## [WHAT THE TASK ASKS]
Nothing but the lines from the one with "You are a GUI" through the final line of the entries below should be written out, each exactly as given.

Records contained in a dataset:
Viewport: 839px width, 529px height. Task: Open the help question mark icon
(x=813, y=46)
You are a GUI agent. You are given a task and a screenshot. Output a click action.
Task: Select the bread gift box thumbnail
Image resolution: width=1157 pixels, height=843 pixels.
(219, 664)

## [TASK RESULT]
You are a GUI agent. You are given a task and a screenshot. Output a click action.
Task: Select the bread gift box thumbnail
Image resolution: width=1157 pixels, height=843 pixels.
(219, 664)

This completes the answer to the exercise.